Información sobre el Alzheimer.

Cerebro sano (izquierda) y cerebro afectado por Alzheimer (derecha). / Autor de la imagen: Garrondo.

Causas

No se conoce la causa exacta de la enfermedad, pero sí se sabe cómo se produce y progresa. Se cree que es un padecimiento que se desarrolla como resultado de una combinación de factores genéticos, factores ambientales y estilo de vida.

El Alzheimer se produce cuando las células del cerebro mueren. A medida que esto sucede, el “cableado” del cerebro se modifica. Existen 3 condiciones características de la enfermedad:

Placas amiloides. Son grupos o cúmulos de proteínas beta-amiloides que obstruyen la comunicación entre las células del cerebro.

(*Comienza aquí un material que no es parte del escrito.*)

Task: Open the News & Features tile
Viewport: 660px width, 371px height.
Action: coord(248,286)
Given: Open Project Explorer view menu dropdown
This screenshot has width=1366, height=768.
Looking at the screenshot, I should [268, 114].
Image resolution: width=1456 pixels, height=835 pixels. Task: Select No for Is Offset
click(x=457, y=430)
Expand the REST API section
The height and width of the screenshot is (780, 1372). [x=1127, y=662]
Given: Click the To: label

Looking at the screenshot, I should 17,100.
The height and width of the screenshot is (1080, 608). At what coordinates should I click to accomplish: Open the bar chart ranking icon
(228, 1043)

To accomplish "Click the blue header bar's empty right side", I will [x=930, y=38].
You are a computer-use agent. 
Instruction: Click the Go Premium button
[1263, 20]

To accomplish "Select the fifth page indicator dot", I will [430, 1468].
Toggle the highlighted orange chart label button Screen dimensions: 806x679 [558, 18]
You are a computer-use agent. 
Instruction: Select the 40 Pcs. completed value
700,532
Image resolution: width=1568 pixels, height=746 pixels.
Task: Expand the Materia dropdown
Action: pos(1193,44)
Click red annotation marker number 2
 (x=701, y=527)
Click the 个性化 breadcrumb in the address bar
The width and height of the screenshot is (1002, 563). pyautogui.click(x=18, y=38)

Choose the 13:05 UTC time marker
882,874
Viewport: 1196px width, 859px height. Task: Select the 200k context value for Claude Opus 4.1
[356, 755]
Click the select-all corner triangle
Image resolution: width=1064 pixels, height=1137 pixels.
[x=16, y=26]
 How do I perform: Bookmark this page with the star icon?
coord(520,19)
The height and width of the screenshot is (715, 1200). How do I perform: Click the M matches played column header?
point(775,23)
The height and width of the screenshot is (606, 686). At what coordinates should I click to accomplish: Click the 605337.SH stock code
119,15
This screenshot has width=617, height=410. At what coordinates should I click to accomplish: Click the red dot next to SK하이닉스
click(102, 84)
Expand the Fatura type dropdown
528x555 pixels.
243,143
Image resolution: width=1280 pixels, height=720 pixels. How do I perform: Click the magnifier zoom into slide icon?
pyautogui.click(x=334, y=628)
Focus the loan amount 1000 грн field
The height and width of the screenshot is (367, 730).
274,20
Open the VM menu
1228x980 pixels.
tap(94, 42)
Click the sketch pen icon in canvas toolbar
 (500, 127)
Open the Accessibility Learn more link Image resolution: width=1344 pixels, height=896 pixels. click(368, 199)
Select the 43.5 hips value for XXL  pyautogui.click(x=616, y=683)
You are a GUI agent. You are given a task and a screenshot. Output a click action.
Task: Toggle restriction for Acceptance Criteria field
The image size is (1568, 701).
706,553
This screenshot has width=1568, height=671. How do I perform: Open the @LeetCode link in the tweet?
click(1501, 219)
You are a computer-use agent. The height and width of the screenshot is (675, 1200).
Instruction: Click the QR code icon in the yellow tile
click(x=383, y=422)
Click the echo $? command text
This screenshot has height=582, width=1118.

Ovillos neurofibrilares. Son conglomerados dentro de las neuronas de una proteína llamada tau. Los grupos se forman de tal manera que impiden la actividad normal de la célula, por lo que esta comienza a funcionar mal y acaba muriendo.

-Pérdida de conexiones entre las neuronas encargadas de la memoria y el aprendizaje. Las neuronas mueren cuando pierden sus conexiones con las demás neuronas, por lo que las regiones en las que se encuentran comienzan a encogerse o atrofiarse. En las etapas finales, el tejido cerebral se muestra muy reducido.

Parece que el daño cerebral da inicio unos 10 años o más antes de que aparezcan los primeros signos de fallo en la memoria y otros problemas cognitivos. Este daño comienza en el hipocampo y luego abarca más áreas en tanto más neuronas mueren.

Complicaciones

Al igual que la enfermedad de Parkinson, el Alzheimer no es mortal en sí mismo, pero, dado que es progresivo, los cambios a largo plazo en el cerebro del afectado pueden afectar funciones de otras partes del cuerpo y algunas capacidades. Personas con Alzheimer avanzado tienen dificultad para tragar, para controlar sus esfínteres y para mantener el equilibrio, por lo que incluso el caminar puede convertirse en un acto riesgoso, toda vez que aumenta la posibilidad de sufrir caídas y lesiones que conlleven fracturas o lesiones graves en la cabeza. Además, los afectados se tornan más vulnerables a las enfermedades infecciosas y a la neumonía por aspiración, provocada por la dificultad para tragar.

En las etapas tardías, la persona con Alzheimer necesita cuidado total.

Diagnóstico

Existen enfermedades que no son fáciles de diagnosticar, y el Alzheimer es una de ellas. Esto es porque a) sus síntomas se confunden con los signos típicos de la vejez, y/o b) no existe una prueba de laboratorio definitiva para detectarla, como un análisis de sangre.

Sin embargo, los médicos se basan en pruebas y estudios que, en conjunto, otorgan una visión clara de lo que se padece. Para ello toman dato de toda la información que el afectado o sus allegados les proveen y realizan exámenes físicos y neurológicos para observar los reflejos, el tono y fuerza muscular, la coordinación, la sensibilidad y el equilibrio, entre otros. Un examen de sangre puede proporcionar información sobre posibles deficiencias de vitaminas, y pruebas como las tomografías computarizadas, las resonancias magnéticas (MRI) y las Tomografías por Emisión de Positrones (PET, por sus siglas en inglés) permiten observar con detenimiento las áreas del cerebro.

Tratamiento

El Alzheimer no es curable y solo existen tratamientos para atenuar los síntomas de la degradación de la memoria y mejorar la calidad de vida del enfermo. Los síntomas cognitivos (memoria, lenguaje, percepción) suelen tratarse con inhibidores de colinesterasa y memantina. Por otra parte, el ejercicio, una dieta baja en grasas y rica en ácidos grasos Omega-3 ayudan a prevenir el deterioro cognitivo. Algunas personas consumen suplementos de curcumina y Ginkgo biloba; la primera tiene propiedades antiinflamatorias y el segundo contiene sustancias que pueden beneficiar la salud del enfermo, pero aún su eficacia no está comprobada.